# Looking for a cheap Car Stereo



## TBemba (Jan 11, 2010)

Hey all,

Anyone have a good cheap car stereo?

Or know where I can find one in the Toronto/Mississauga area?

Don't need anything special just CD and AM/FM. I had to buy a beater and the current Stereo is junk. Not looking to spend $$

Thanks


----------



## AquaNeko (Jul 26, 2009)

Let me see. I might have a CD player here as parts. Like a in car square one. I can't remember as I got a bag of parts before.

Where are you located? Auto scrape yards would also be a good place to find stuff. I've been to one east of Markham Rd & Steeles Ave by about 2-4 streets AFTER you see the golf course on your left hand side (if coming east bound). They have a sign showing where they are as you get closer onto a private road. It is in a rural area and I remember on the left hand side across the auto scrap yard there were horses there. My dad has purchased from there twice before on two seperate occasions. It is a sizeable lot. YOu can find anything from batteries to rims to electronics there. Don't quote me on this part but IIRC therei s a return policy of 14 days or 7 days as my dad got some parts there before.


BTW if you have a tape cassette deck in the car already you can get a tape cassette adaptor to play any audio device with an audio out jack ie. mp3/cd player. YOu should be able to find those at liquidation places or ebay for cheap.


----------



## TBemba (Jan 11, 2010)

Hey thanks,

I will check that place out.


----------
════════════════
● EXERCISE INSTRUCTIONS
Reproduce the car stereo thread above word for word, from its title through the final separator line.

● GIVEN ENTRIES
════════════════
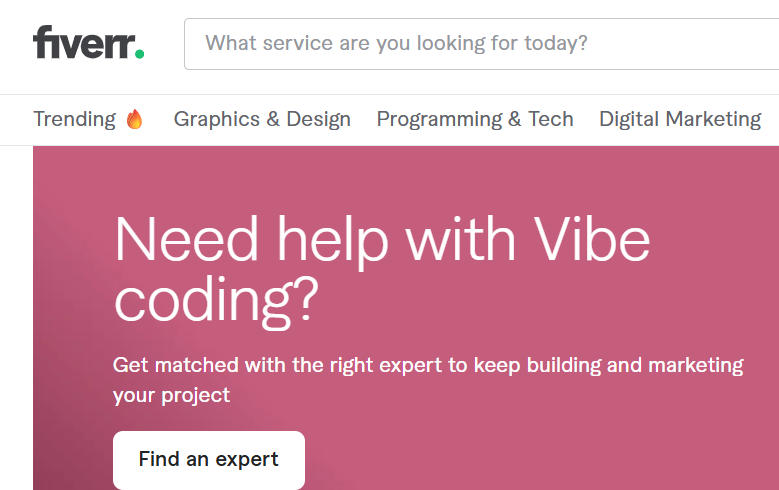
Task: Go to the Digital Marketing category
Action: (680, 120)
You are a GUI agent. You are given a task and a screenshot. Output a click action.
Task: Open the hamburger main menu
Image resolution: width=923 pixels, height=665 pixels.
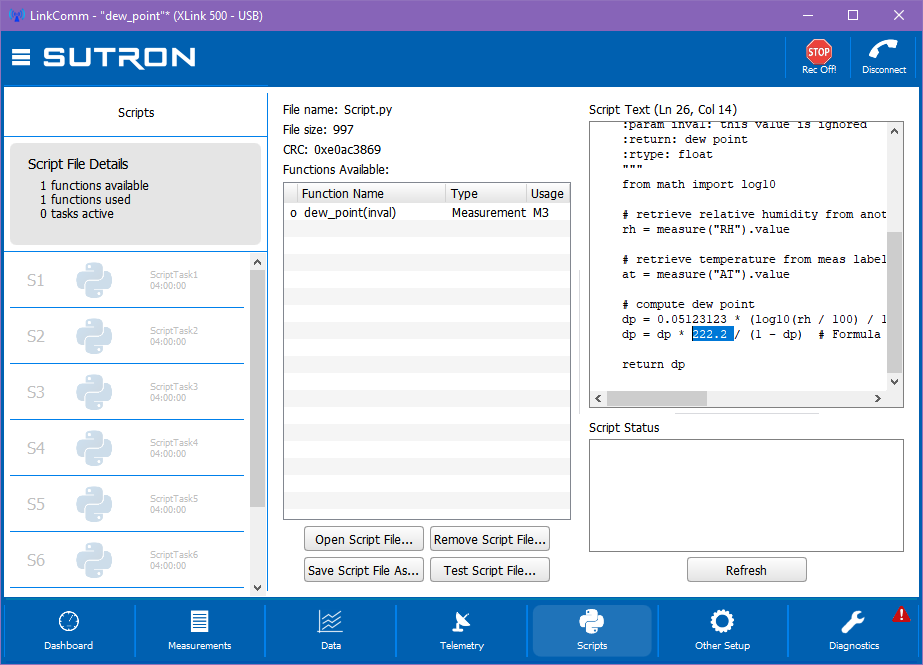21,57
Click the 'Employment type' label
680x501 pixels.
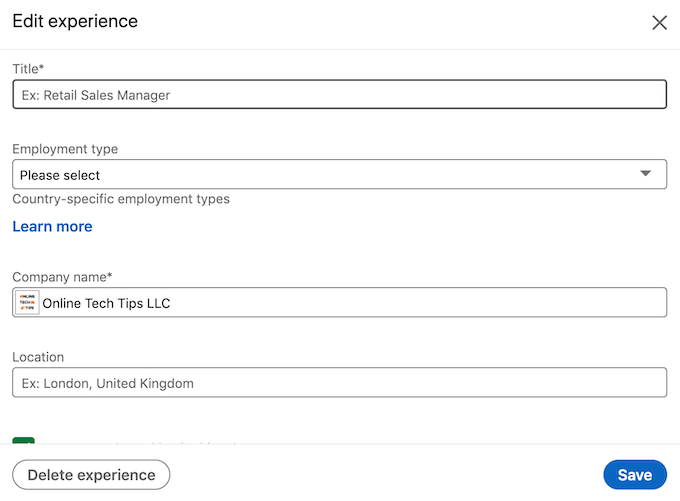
════════════════
● SOLUTION TO THE PROBLEM
# Looking for a cheap Car Stereo



## TBemba (Jan 11, 2010)

Hey all,

Anyone have a good cheap car stereo?

Or know where I can find one in the Toronto/Mississauga area?

Don't need anything special just CD and AM/FM. I had to buy a beater and the current Stereo is junk. Not looking to spend $$

Thanks


----------



## AquaNeko (Jul 26, 2009)

Let me see. I might have a CD player here as parts. Like a in car square one. I can't remember as I got a bag of parts before.

Where are you located? Auto scrape yards would also be a good place to find stuff. I've been to one east of Markham Rd & Steeles Ave by about 2-4 streets AFTER you see the golf course on your left hand side (if coming east bound). They have a sign showing where they are as you get closer onto a private road. It is in a rural area and I remember on the left hand side across the auto scrap yard there were horses there. My dad has purchased from there twice before on two seperate occasions. It is a sizeable lot. YOu can find anything from batteries to rims to electronics there. Don't quote me on this part but IIRC therei s a return policy of 14 days or 7 days as my dad got some parts there before.


BTW if you have a tape cassette deck in the car already you can get a tape cassette adaptor to play any audio device with an audio out jack ie. mp3/cd player. YOu should be able to find those at liquidation places or ebay for cheap.


----------



## TBemba (Jan 11, 2010)

Hey thanks,

I will check that place out.


----------